It has been another positive day of trade for the NEXTDC Ltd (ASX: NXT) share price.
In afternoon trade the data centre operator's shares are up over 2% to $7.86. This means NEXTDC's shares have climbed a staggering 71% since this time last year.
Is it too late to buy NEXTDC shares?
While I don't think it is necessarily too late to buy NEXTDC shares, I wouldn't buy its shares on the expectation that it will repeat its share price heroics over the next 12 months.
After all, this latest gain means it shares are changing hands on a nosebleed multiple of approximately 200x estimated full-year earnings.
Though it is worth noting that this is somewhat misleading as the company is investing heavily in its data centre capacity to meet future demand.

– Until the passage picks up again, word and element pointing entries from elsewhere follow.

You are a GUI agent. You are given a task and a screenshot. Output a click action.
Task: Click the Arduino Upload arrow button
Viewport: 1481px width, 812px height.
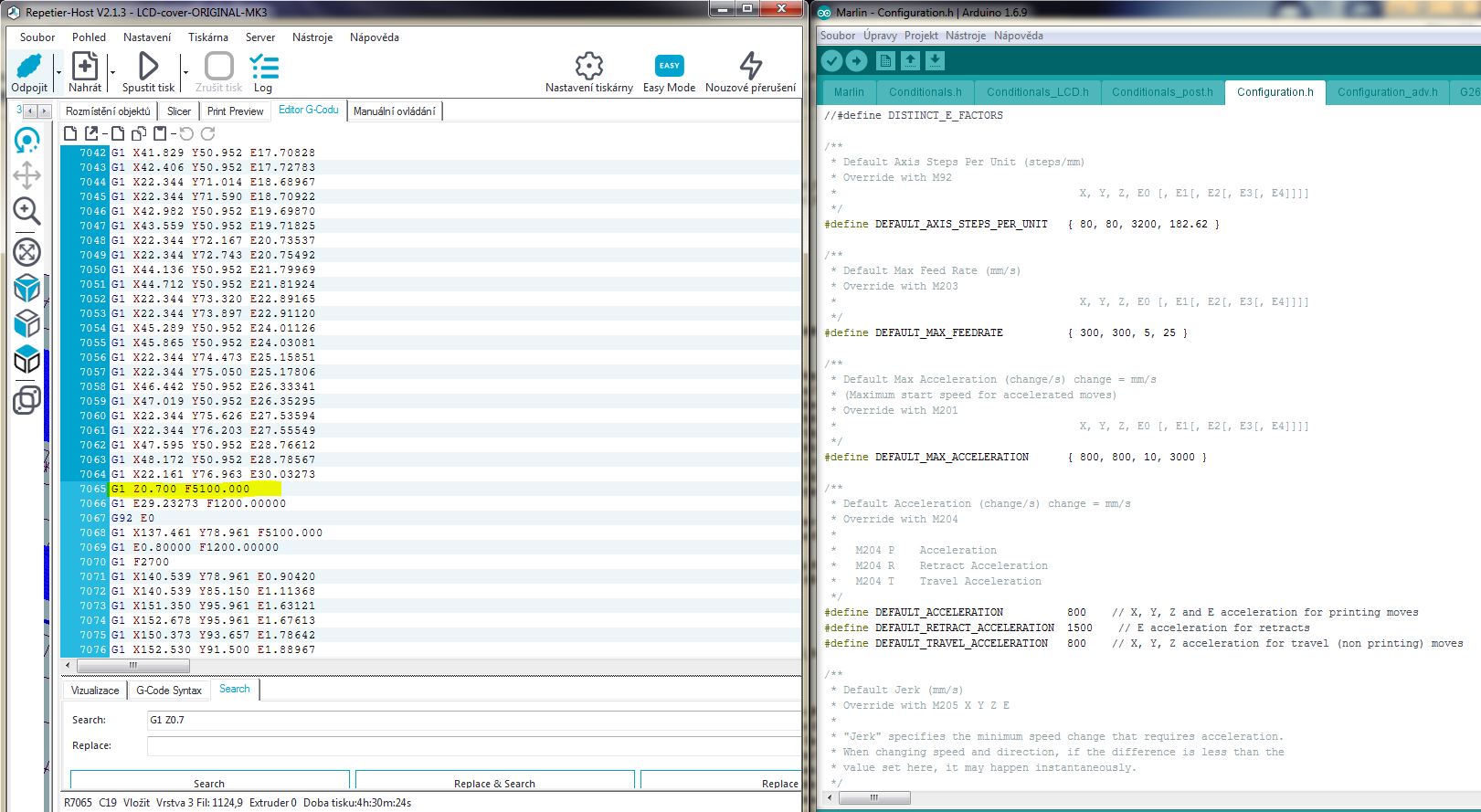pyautogui.click(x=856, y=60)
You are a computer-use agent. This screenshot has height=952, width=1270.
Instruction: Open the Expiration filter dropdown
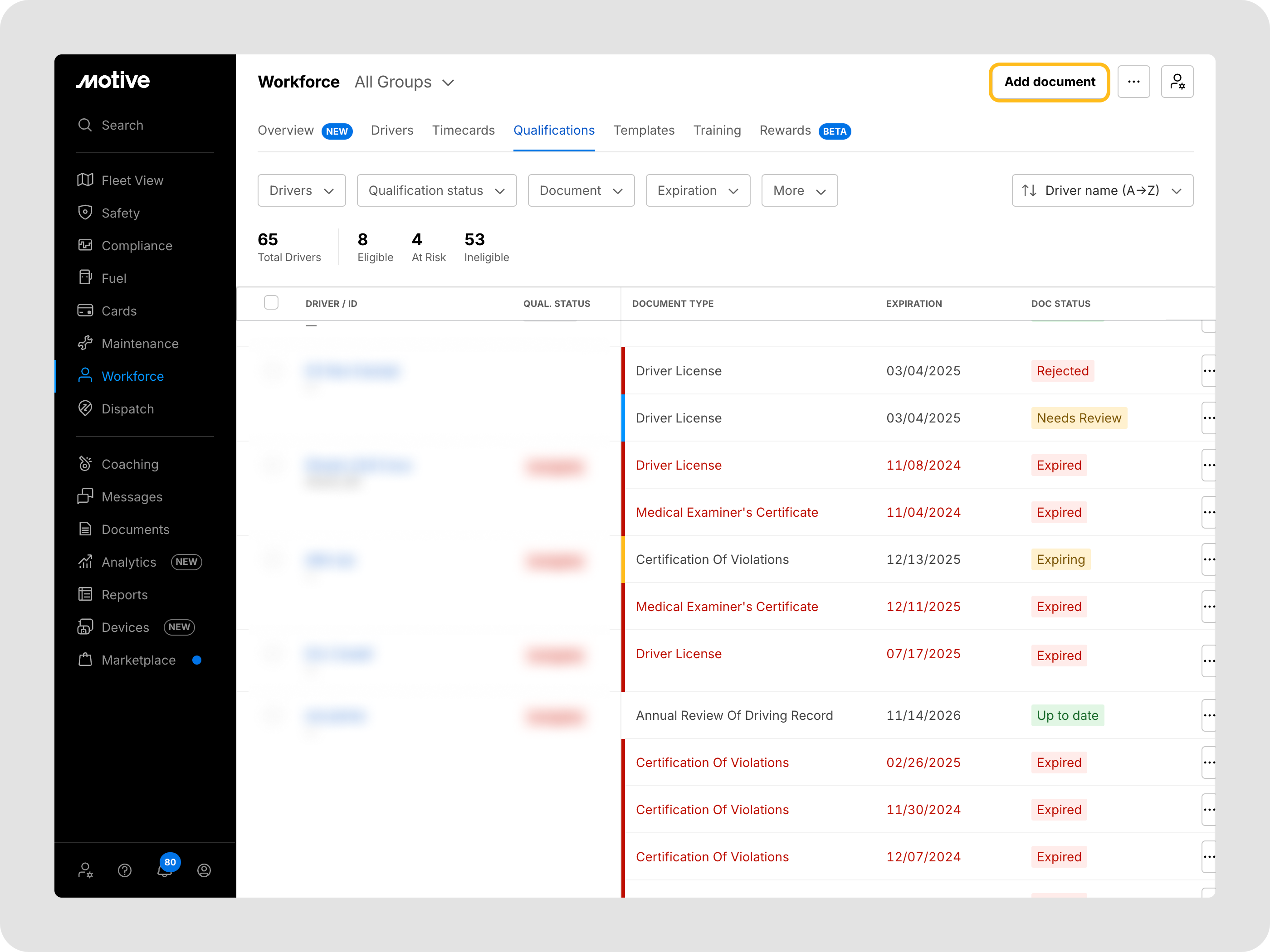tap(697, 190)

Removing these investments from the equation would certainly result in a lower price-to-earnings multiple.
Furthermore, once its infrastructure is in place, it will in many respects become the Transurban Group (ASX: TCL) of data and a cash flow generating monster. Something that I find highly attractive in an investment.
What are the risks?
The first is of course the earnings multiple. When shares trade on such sky high multiples they can come under significant selling pressure if a company's growth is less than the market expected.
The good news here is that many of the world's largest tech companies have recently reported stellar growth from their cloud businesses, which I think bodes well for NEXTDC.

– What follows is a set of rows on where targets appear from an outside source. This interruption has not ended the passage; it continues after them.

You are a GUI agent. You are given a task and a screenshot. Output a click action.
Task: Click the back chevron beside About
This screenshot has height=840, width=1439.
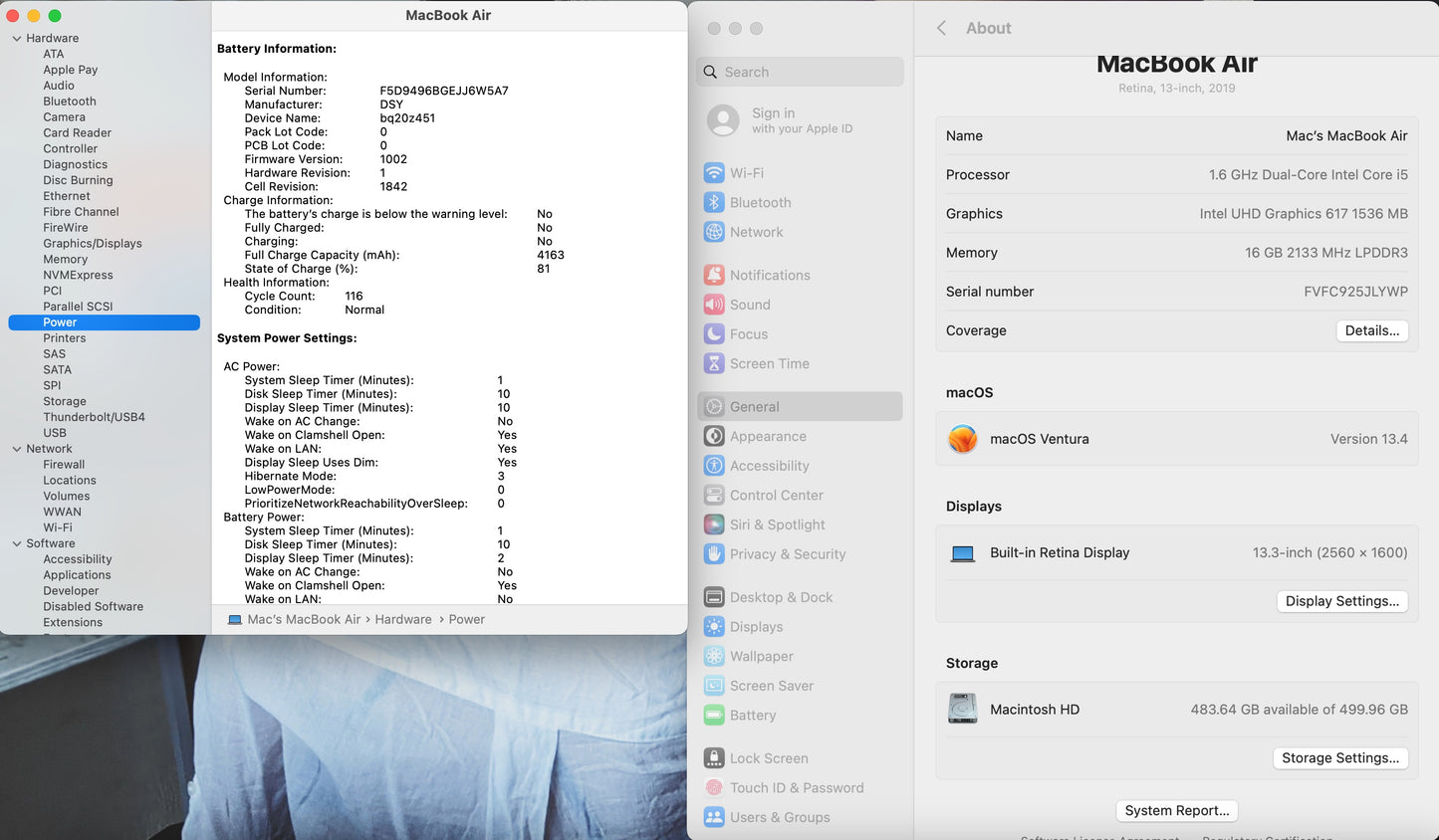click(941, 29)
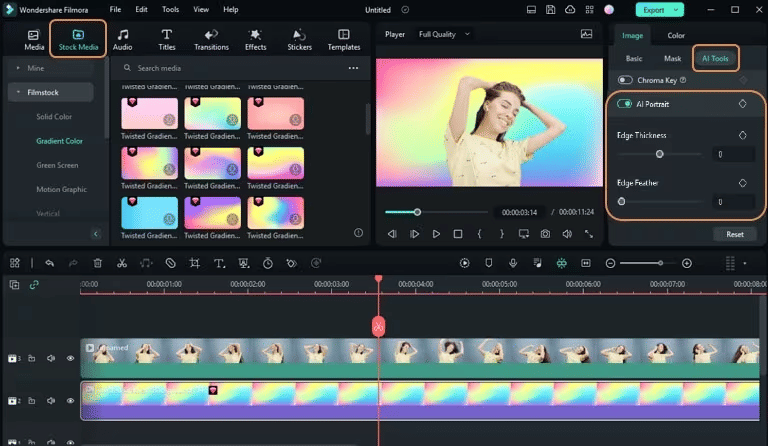Click the Reset button

734,234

Furthermore, broker notes out of UBS in May and Morgan Stanley in April revealed that they rated NEXTDC as buys and had $9.05 and $9.20 price targets on its shares. Clearly some experts believe it isn't overvalued yet.

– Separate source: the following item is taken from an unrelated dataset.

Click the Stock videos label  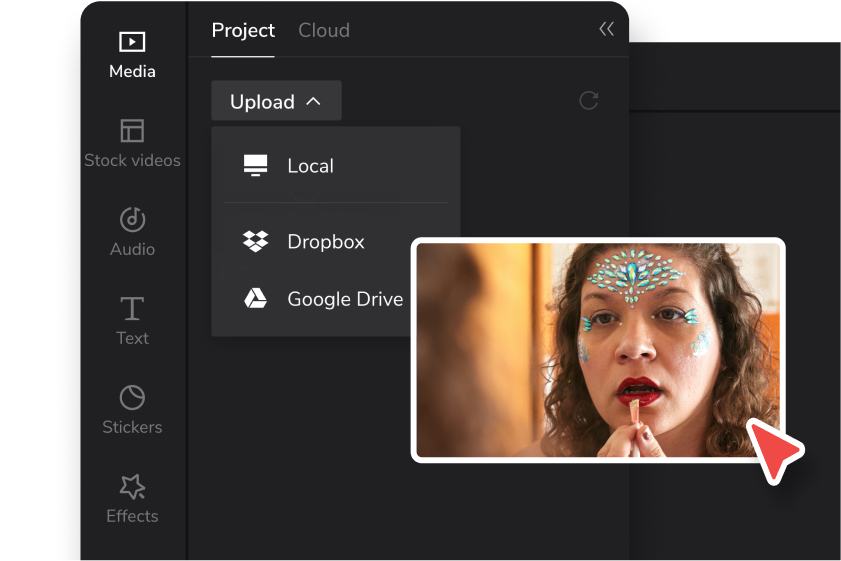click(132, 160)
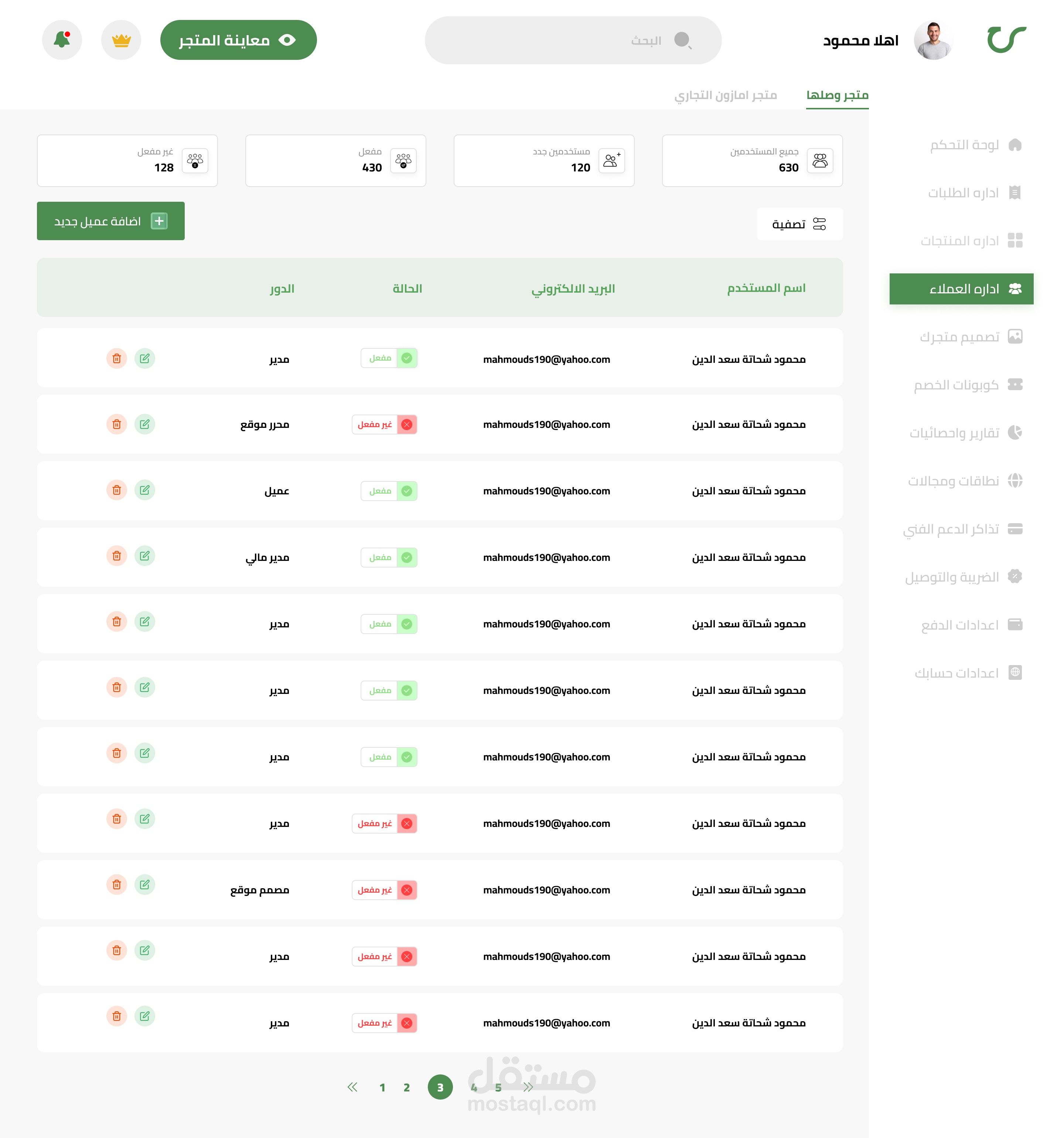Edit the مدير مالي user row

point(145,556)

And one of the biggest risks is that data centre storage could become commoditised in the future and reduce the profitability of NEXTDC. While there are no signs of this happening and recent deals within the industry indicate that those involved don't expect this to happen any time soon, it is something to bear in mind.
Are there alternatives?
A cheaper alternative that could be worth a closer look is Macquarie Telecom Group Ltd (ASX: MAQ). Its cloud services business has been growing at an impressive rate and looks set to be a key driver of growth in the future.